*Text*.
┌──

Konstantin Grcic's Brut sofa references cast iron's industrial history

German designer Konstantin Grcic has created a sofa with machinery-inspired cast-iron elements for Italian furniture brand Magis.

Brut furniture by Konstantin Grcic for Magis

Unveiled during Salone del Mobile in Milan, the Brut sofa contrasts soft upholstery – including a tubular backrest – with a solid metal framework. Angular armrests allude to cast iron's industrial history.

"Iron casting is one of the oldest ways of using ferrous metals," Grcic told Dezeen. "The material is heavy and strong. It performs best under compression, which is why it is used as a structure material for building bridges and, on a smaller scale, as bases for heavy machinery – which inspired the industrial shapes of the collection."

Brut furniture by Konstantin Grcic for Magis

The seating is the latest addition to Grcic's Brut range, which was launched to mark Magis' 40th anniversary in 2016. Its dining, trestle and side tables all feature metal parts, but the sofa is the first upholstered piece.

└──

*To be done*.
1. Summarize the article on the Brut sofa in two sentences.
2. Extend the article on the Brut sofa with a further passage that picks up after its final sentence.

*Excerpted records*.

┌──

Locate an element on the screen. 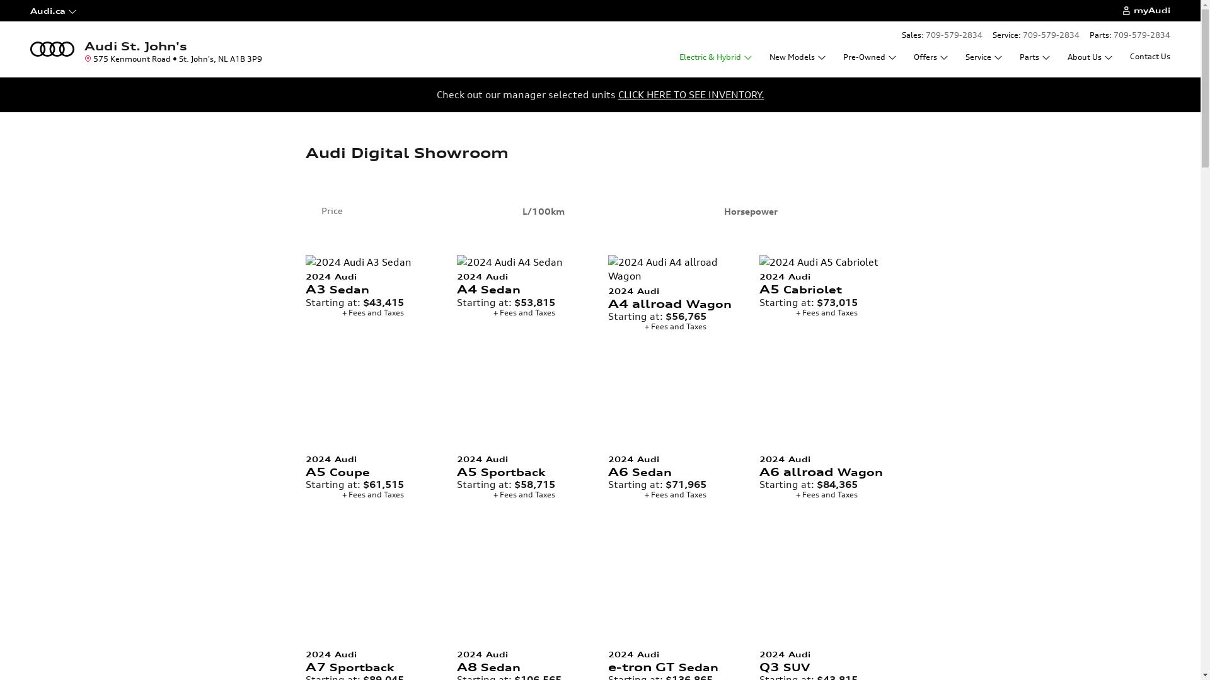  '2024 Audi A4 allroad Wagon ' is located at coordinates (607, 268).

└──
┌──

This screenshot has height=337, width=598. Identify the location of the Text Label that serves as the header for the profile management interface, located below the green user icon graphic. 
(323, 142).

└──

*Exercise responses*.
1. German designer Konstantin Grcic has created the Brut sofa for Italian furniture brand Magis, unveiling it during Salone del Mobile in Milan. It pairs soft upholstery, including a tubular backrest, with a solid metal framework whose angular armrests allude to cast iron's industrial history, and it is the first upholstered piece in the Brut range that was launched to mark Magis' 40th anniversary in 2016.

2.
Brut furniture by Konstantin Grcic for Magis

"The effect of combining the upholstery with the raw cast-iron elements was a nice surprise for us," added Grcic. "The coming together of two contradicting materials and techniques seems to create an unexpected but positive tension."

Brut furniture by Konstantin Grcic for Magis

According to the designer, the furniture – which is named to reflect the heaviness and "uncompromising" nature of cast iron – is intended mainly for public areas such as waiting rooms, shops and offices.

"The sofa is comfortable, but it is not so much a sofa for watching TV," said Grcic. "I am definitely convinced, however, that cast iron has a place in domestic settings. The weight is an issue, but once the piece is in place, it turns into an advantage."

Brut furniture by Konstantin Grcic for Magis

The German designer set up his studio in Munich in 1991 after studying design at the Royal College of Art in London. He launched several new products at this year's Milan design week, including a "strictly vertical" chair for Mattiazzi and a sofa for Cassina that similarly featured metal elements.

Grcic ranked 14th among designers on Dezeen Hot List – a data-based power ranking of key players in the design industries.

Magis, which was founded in 1976, has previously collaborated with Swiss studio Big-Game to release an adjustable children's chair and Jaime Hayon to create a skeletal plastic chair.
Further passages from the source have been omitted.